Eu gosto bastante do Roberto, embora eu não conheça muito sobre sua vida (conheci um pouco mais agora), mas as músicas dele são um tesouro para mim.
As Curvas da Estrada de Santos é uma das minhas preferidas da vida, com certeza!
Você falou da Cama e Mesa e me lembrei de Rotina. Com certeza uma das músicas mais linda já escritas.
Amiga! Talvez eu escreva um textão. Primeiro, muito obrigada pela citação ♥ na hora que cheguei nesta parte, ia comentar o trecho do Graciliano Ramos que publiquei lá, "Os modernistas brasileiros, confundindo o ambiente literário do país com a Academia, traçaram linhas divisórias rígidas (mas arbitrárias) entre o bom e o mau. E, querendo destruir tudo que ficara para trás, condenaram, por ignorância ou safadeza, muita coisa que merecia ser salva." — acho que isso se casa com o Roberto, que eu também confesso que argumentei contra por muitos anos como qualquer twitteiro de esquerda que quer ser cool; mas meu motivo original era outro: desde bebezinha meus pais me acordavam com o som no maior volume ouvindo RC; ele foi tema de romance deles, parto da minha irmã, e até divórcio também. Então ele meio que foi um trauma muito grande pra mim, uma lembrança ruim (mas boa também), então concordei com os jovens só pra ter um bolo de argumentos contra o RC.
Mas já comprovei toda sua teoria nesse meu relato. Lady Laura, mamãe sempre tocava à noite na nossa primeira casinha aqui em SP, numa das mais de 40 fita K7 da BASF que papai gravava e marcava "RC 5" e outras, antes da popularização do CD. Papai ama o Côncavo e o Convexo (assim é nosso amor... no sexo), Coisa Bonita é um forrozinho gostoso e quase anti-gordofóbico (mas quase gordofóbico também kkkkk contrastes), Mulher Pequena: dona Heronita nos seus 1,42 se sente representada... e eu, querendo ou não, jamais deixei de amar os Rocks, sonho com o Caminhoneiro, AMO quando o Erasmo canta junto e RC com pena no cabelo era um charme que só ele! Esse seu cd favorito foi um que comprei pra mamãe uma vez (porque papai levou todos embora).

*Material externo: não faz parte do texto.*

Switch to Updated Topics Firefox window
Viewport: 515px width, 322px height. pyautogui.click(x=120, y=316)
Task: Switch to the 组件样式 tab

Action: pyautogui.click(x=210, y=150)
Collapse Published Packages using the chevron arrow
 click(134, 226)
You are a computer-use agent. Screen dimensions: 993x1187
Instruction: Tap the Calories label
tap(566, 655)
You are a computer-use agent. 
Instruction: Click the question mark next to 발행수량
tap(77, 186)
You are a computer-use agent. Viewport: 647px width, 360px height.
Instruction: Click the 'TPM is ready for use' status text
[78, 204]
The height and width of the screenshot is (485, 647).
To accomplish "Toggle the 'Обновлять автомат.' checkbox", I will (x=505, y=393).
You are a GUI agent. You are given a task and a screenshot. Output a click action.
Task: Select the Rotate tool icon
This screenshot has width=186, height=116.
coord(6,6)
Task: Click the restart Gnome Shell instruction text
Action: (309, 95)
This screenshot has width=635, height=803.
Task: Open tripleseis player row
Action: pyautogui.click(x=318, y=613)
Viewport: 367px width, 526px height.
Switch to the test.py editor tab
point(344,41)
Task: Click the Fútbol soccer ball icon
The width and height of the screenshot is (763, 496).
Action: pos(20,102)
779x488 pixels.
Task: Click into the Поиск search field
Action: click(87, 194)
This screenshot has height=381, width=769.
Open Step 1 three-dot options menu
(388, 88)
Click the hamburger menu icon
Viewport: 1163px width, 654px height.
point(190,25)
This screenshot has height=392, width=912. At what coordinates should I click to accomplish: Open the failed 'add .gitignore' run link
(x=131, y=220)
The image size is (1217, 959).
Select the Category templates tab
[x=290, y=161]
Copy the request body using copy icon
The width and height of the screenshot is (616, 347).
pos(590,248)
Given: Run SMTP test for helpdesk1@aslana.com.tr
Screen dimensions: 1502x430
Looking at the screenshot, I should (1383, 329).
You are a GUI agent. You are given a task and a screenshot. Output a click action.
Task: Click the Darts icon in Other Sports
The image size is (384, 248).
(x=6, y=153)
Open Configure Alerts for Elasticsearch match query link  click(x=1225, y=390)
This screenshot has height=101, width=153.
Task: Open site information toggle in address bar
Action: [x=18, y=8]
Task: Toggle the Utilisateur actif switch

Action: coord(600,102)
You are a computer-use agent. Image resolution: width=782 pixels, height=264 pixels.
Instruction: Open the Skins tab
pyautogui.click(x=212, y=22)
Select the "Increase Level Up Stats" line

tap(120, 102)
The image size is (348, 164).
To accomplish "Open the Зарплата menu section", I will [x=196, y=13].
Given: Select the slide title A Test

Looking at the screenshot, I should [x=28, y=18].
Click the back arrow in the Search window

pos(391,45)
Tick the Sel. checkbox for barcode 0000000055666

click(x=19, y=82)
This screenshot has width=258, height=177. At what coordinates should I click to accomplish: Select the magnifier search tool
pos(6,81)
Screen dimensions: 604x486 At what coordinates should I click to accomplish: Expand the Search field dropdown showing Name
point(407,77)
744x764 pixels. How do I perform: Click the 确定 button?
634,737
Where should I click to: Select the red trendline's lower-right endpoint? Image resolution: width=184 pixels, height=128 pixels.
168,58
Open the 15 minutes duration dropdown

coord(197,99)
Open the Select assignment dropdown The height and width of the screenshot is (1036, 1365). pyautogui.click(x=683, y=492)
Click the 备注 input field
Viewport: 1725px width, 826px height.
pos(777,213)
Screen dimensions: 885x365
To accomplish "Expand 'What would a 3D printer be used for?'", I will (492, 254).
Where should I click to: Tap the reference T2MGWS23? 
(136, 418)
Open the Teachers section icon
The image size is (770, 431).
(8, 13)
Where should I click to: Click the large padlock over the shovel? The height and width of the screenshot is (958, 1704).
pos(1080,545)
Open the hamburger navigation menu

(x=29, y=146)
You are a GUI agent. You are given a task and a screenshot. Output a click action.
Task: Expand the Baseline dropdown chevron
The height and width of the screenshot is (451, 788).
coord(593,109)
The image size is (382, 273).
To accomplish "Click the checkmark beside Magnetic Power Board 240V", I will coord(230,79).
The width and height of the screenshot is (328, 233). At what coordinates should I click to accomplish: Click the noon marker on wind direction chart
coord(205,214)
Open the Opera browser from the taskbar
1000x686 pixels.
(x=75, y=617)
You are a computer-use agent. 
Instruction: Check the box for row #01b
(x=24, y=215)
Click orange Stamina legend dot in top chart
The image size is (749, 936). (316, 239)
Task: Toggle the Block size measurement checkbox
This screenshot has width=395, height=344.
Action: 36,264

Como eu te disse no privado, 'Existe espaço para a narrativa fora das redes sociais?' foi um subtítulo potente demais. Se não existir, a gente inventa (pra se distrair, como diz o Cazuza), a gente abre um buraco! Porque essa superficialidade das redes eu não quero mais. Nossas últimas conversas e esse texto não sei se me curaram, mas me reconciliaram com esse cara, que há 30 anos escuto sem parar e sem querer, em todos os lugares possíveis. Até me lembrei aqui agora (estraguei o final do comentário kkk) de uma professora minha da primeira série (ano 2000!) fofocando com a colega da sala ao lado sobre ele e Maria Rita (talvez seja até do prezinho, pois ela faleceu em 99). Imagina, lembrar de uma fofoca de quase 1/4 de século? hahaha já tô virando coroa — e amando.